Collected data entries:
*****

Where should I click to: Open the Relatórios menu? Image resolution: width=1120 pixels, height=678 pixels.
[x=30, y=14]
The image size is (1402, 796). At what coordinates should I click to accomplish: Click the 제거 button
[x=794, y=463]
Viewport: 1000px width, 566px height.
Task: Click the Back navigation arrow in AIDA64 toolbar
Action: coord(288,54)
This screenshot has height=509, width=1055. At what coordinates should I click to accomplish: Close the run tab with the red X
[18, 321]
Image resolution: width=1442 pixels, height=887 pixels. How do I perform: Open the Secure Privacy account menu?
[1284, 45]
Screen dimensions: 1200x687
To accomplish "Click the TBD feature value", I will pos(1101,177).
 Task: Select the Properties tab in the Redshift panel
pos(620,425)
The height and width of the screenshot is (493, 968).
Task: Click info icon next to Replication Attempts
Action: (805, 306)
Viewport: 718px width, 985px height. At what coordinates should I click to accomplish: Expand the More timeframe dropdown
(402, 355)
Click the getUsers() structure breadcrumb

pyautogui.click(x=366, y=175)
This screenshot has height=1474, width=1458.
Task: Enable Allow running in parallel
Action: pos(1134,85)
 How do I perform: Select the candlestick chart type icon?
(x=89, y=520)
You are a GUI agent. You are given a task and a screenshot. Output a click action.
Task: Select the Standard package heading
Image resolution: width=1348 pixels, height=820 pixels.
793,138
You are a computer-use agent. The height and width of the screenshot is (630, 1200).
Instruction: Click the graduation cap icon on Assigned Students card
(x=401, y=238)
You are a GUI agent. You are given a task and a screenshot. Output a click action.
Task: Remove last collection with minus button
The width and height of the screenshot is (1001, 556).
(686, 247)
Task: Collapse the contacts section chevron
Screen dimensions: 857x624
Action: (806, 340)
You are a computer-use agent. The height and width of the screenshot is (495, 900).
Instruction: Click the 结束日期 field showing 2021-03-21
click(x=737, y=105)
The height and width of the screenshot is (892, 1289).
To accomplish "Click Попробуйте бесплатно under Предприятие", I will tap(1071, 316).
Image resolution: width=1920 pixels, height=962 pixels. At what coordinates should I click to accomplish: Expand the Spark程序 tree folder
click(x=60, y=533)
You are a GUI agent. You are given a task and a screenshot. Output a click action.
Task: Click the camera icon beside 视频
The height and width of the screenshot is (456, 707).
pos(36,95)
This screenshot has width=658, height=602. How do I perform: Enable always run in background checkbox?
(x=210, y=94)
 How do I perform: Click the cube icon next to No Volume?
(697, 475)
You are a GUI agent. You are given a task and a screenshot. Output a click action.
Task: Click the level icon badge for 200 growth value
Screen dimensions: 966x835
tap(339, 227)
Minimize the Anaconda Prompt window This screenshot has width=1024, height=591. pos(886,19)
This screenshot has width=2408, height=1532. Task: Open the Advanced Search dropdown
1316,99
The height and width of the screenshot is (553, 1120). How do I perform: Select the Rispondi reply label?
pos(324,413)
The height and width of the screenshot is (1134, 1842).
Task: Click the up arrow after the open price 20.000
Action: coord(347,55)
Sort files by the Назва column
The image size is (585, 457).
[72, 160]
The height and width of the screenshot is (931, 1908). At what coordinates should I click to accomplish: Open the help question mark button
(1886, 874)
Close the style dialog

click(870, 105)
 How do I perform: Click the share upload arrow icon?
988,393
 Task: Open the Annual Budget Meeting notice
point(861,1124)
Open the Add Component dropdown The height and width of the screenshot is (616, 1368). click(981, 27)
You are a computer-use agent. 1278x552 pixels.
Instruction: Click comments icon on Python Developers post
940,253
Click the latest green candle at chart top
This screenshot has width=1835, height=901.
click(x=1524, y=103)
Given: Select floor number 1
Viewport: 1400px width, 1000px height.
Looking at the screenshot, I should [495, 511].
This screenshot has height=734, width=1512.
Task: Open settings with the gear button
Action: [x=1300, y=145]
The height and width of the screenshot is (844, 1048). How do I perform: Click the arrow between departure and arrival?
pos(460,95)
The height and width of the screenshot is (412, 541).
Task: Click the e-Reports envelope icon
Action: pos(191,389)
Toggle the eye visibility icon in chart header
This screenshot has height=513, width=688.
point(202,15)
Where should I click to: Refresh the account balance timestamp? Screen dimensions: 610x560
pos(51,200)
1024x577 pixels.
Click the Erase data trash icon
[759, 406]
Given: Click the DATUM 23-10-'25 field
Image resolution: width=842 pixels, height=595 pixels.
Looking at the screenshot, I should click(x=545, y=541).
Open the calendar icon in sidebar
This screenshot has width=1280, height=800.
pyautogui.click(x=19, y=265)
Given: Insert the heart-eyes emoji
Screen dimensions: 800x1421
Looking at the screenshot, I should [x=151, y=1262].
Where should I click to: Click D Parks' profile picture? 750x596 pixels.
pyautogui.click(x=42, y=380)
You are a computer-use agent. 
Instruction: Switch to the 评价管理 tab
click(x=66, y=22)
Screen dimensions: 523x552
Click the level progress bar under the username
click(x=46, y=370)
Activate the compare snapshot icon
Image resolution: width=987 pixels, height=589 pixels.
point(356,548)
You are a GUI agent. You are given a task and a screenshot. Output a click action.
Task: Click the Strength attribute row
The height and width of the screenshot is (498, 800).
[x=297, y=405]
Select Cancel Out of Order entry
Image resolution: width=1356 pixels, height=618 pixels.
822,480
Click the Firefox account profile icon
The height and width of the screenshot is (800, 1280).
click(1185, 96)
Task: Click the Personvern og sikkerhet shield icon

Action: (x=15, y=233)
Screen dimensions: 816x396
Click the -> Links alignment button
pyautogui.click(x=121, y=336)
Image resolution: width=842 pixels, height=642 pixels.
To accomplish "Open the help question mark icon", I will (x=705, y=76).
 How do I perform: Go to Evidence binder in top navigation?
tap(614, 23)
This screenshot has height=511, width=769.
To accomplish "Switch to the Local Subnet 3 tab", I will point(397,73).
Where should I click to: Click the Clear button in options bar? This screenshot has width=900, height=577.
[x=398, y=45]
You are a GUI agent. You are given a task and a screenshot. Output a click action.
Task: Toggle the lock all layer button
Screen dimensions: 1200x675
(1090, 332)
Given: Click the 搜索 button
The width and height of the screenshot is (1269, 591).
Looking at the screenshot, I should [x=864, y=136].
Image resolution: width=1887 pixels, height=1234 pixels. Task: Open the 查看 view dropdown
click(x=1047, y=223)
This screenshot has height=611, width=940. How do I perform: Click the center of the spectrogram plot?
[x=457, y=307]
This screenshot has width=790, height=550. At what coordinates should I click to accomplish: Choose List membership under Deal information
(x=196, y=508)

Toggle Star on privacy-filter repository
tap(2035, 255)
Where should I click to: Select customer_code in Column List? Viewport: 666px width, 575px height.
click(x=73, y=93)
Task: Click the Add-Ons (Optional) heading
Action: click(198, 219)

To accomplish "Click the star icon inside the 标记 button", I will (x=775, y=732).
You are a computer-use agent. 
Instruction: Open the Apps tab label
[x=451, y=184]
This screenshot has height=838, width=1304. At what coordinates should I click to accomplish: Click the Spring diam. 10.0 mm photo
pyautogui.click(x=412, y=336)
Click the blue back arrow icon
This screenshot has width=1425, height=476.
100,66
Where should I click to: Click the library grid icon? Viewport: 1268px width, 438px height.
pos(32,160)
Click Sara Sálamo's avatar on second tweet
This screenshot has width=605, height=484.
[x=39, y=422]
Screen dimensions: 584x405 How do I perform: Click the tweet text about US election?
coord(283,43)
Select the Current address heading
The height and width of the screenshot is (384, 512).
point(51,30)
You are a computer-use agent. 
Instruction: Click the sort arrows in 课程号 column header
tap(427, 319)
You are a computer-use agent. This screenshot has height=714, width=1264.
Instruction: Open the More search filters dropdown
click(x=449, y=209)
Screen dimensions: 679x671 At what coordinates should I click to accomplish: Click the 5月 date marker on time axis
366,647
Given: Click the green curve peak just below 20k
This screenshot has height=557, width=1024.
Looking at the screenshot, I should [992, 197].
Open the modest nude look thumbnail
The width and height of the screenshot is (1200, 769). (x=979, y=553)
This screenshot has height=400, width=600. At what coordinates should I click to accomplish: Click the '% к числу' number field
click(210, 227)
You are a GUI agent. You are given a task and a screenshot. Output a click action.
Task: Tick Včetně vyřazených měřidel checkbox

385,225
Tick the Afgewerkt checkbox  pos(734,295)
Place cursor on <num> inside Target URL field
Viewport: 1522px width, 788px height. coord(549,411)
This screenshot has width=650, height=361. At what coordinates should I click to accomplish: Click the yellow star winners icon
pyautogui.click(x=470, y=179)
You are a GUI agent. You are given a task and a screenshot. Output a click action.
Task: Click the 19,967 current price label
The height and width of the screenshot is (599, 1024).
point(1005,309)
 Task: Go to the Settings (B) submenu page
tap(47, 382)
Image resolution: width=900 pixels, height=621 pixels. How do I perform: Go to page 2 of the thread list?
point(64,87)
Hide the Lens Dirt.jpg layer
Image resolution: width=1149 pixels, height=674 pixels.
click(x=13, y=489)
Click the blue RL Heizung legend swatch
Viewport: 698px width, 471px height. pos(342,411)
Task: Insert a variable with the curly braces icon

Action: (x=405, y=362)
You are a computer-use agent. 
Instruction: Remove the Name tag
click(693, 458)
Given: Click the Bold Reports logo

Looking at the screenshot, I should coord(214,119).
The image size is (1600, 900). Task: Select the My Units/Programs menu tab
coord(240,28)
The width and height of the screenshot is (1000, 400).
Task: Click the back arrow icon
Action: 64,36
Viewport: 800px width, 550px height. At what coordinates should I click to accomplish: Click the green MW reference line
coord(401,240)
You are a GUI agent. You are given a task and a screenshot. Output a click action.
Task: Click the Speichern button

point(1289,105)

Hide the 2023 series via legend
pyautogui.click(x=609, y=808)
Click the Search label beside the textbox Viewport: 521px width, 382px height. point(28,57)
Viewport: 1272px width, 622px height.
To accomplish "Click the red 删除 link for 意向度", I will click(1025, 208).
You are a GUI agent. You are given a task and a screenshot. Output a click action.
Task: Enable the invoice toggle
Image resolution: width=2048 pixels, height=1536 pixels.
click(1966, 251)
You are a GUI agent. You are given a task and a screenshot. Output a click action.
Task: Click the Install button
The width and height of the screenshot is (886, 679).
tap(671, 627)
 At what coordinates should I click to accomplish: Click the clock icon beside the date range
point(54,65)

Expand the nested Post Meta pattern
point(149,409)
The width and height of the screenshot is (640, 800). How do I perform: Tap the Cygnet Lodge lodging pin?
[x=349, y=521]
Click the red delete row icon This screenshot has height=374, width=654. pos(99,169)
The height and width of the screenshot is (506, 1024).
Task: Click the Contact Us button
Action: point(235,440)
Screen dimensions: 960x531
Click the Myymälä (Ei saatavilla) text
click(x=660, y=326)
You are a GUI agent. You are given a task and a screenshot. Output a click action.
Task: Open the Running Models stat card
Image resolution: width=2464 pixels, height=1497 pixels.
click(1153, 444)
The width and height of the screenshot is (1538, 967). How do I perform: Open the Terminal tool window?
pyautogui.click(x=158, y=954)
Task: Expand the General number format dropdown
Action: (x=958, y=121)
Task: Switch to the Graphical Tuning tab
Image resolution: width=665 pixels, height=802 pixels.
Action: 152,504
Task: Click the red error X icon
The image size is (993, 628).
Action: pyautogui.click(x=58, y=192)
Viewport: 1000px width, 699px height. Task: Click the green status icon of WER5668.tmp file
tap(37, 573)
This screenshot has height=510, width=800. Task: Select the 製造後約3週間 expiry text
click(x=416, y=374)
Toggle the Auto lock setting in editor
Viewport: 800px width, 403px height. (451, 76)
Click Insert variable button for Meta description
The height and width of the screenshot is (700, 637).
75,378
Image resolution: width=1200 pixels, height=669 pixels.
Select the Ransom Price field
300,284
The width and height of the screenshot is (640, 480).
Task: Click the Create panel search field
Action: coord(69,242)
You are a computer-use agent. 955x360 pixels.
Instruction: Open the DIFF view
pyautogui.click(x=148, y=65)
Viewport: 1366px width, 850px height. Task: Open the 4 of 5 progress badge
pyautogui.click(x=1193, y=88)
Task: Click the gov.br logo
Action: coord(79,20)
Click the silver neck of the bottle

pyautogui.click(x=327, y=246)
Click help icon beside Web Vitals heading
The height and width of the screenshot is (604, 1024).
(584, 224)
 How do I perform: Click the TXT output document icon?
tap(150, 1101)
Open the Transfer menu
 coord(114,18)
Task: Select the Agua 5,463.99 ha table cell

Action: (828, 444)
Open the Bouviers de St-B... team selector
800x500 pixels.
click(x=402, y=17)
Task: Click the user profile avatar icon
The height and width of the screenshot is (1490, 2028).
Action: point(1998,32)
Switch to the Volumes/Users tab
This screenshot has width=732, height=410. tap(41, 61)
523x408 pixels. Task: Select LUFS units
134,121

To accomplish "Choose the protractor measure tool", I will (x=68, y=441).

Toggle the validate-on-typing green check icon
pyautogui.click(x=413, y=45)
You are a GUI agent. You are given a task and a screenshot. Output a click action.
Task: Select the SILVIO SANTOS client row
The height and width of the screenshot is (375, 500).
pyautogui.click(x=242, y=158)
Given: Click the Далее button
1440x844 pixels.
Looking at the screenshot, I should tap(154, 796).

*****

_PROBLEM DESCRIPTION_
When the word "value" shows up in a line of the entries, report that line.

_RESPONSE_
To accomplish "Click the TBD feature value", I will pos(1101,177).
Task: Click the level icon badge for 200 growth value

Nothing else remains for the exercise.